Work required: Rewrite the part of the records that opens with the line containing "Where should I click to: Click the search" and closes with the line containing "pos(584,327)", changing "dropdown" to "menu" and leaving all else as it is.
═══ Information supplied
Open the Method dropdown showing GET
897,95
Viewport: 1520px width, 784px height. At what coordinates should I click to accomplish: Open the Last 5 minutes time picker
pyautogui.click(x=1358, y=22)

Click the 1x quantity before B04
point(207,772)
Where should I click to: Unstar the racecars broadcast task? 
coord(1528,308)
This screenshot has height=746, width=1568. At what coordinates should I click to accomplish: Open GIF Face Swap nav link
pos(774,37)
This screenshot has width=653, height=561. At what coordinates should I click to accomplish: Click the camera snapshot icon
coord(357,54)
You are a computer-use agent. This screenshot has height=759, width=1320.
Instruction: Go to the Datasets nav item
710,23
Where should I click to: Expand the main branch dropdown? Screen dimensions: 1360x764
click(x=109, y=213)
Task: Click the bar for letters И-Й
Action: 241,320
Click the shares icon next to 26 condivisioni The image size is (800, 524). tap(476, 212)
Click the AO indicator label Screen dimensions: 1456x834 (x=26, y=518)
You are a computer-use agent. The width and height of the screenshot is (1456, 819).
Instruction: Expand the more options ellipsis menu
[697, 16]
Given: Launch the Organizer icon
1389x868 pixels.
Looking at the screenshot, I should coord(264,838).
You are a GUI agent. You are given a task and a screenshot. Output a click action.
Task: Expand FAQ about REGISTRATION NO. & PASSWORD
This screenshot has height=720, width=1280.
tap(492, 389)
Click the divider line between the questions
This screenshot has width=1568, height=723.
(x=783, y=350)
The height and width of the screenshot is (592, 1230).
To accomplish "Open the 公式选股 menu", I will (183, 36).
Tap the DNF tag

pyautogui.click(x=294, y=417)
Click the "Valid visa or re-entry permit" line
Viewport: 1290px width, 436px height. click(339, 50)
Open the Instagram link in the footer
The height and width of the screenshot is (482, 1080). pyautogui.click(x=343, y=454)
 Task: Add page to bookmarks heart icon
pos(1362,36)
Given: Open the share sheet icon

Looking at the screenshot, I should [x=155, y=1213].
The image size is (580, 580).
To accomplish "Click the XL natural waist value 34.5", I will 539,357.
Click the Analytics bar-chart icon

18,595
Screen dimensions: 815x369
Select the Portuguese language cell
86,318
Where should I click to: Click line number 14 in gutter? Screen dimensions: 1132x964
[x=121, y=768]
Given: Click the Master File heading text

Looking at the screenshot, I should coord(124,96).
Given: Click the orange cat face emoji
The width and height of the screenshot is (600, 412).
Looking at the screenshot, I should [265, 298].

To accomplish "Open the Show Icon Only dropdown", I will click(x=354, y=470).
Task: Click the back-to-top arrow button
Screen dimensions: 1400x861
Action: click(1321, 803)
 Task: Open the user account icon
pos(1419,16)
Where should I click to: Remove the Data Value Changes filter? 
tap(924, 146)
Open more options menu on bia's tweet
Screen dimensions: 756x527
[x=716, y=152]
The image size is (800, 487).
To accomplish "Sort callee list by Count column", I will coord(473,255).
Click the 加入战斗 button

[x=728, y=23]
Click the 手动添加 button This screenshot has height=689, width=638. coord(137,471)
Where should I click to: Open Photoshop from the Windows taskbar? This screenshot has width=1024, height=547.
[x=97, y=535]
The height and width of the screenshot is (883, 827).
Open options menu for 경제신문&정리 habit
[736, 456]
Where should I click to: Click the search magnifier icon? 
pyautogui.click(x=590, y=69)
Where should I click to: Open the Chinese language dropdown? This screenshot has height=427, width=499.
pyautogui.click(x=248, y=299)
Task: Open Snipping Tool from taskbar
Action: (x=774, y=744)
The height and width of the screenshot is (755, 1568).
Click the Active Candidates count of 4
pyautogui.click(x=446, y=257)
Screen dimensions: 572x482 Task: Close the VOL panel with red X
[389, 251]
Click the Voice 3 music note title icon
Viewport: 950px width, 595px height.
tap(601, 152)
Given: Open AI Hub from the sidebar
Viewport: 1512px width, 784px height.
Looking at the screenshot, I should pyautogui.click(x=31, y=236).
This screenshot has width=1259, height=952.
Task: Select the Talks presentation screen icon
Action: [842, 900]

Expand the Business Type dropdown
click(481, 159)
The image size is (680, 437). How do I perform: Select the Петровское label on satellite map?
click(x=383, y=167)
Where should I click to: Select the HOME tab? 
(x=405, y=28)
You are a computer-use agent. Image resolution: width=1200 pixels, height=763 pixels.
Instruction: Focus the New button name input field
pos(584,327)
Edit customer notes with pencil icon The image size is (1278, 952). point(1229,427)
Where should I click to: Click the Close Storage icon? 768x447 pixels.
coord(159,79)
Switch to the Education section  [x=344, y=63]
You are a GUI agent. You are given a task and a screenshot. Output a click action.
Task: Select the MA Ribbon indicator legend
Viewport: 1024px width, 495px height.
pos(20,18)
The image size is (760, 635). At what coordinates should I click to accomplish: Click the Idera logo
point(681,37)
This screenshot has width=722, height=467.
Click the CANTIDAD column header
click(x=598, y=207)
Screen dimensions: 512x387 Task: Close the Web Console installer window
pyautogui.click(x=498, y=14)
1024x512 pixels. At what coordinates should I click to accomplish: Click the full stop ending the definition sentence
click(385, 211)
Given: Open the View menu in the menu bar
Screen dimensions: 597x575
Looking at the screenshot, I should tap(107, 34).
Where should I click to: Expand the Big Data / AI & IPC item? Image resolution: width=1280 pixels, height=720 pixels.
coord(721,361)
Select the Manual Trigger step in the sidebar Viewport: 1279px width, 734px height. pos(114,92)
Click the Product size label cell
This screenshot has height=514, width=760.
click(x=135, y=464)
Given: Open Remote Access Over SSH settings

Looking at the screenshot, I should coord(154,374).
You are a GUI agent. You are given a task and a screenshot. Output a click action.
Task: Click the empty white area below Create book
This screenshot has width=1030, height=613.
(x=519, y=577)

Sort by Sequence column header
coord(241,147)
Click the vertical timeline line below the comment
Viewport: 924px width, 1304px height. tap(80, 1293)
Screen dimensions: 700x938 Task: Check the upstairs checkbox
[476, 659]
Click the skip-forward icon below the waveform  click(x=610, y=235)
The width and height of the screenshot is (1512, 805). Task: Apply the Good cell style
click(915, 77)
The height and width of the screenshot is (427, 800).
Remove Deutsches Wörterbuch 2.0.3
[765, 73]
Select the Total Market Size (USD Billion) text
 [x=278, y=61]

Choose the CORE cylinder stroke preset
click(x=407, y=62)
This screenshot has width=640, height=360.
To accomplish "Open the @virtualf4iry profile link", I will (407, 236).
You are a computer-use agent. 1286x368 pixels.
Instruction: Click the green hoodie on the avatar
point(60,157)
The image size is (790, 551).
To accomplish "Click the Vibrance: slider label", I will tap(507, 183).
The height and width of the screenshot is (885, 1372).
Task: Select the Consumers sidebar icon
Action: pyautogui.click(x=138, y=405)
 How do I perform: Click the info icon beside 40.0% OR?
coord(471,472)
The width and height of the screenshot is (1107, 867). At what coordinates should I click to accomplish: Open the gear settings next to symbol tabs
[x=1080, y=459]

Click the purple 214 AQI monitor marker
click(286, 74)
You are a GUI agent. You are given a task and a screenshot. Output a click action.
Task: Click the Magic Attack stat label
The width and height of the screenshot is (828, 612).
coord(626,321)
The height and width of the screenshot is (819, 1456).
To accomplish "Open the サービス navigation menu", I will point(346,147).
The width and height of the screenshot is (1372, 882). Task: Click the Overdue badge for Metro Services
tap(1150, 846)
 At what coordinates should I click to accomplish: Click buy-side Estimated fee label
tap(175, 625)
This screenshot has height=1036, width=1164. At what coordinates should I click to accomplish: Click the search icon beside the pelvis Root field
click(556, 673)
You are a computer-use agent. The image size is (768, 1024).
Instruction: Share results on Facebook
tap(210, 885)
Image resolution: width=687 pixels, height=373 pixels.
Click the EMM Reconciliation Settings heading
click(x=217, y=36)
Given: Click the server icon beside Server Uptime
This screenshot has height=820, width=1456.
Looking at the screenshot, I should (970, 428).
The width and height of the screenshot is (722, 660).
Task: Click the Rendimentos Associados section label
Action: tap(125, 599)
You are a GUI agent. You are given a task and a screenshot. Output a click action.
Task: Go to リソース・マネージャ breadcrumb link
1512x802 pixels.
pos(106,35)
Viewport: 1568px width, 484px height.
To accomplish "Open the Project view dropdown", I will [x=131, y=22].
══════
Right answer:
Where should I click to: Click the search magnifier icon? 
pyautogui.click(x=590, y=69)
Where should I click to: Open the Chinese language menu? This screenshot has height=427, width=499.
pyautogui.click(x=248, y=299)
Task: Open Snipping Tool from taskbar
Action: (x=774, y=744)
The height and width of the screenshot is (755, 1568).
Click the Active Candidates count of 4
pyautogui.click(x=446, y=257)
Screen dimensions: 572x482 Task: Close the VOL panel with red X
[389, 251]
Click the Voice 3 music note title icon
Viewport: 950px width, 595px height.
tap(601, 152)
Given: Open AI Hub from the sidebar
Viewport: 1512px width, 784px height.
Looking at the screenshot, I should pyautogui.click(x=31, y=236).
This screenshot has width=1259, height=952.
Task: Select the Talks presentation screen icon
Action: [842, 900]

Expand the Business Type menu
click(481, 159)
The image size is (680, 437). How do I perform: Select the Петровское label on satellite map?
click(x=383, y=167)
Where should I click to: Select the HOME tab? 
(x=405, y=28)
You are a computer-use agent. Image resolution: width=1200 pixels, height=763 pixels.
Instruction: Focus the New button name input field
pos(584,327)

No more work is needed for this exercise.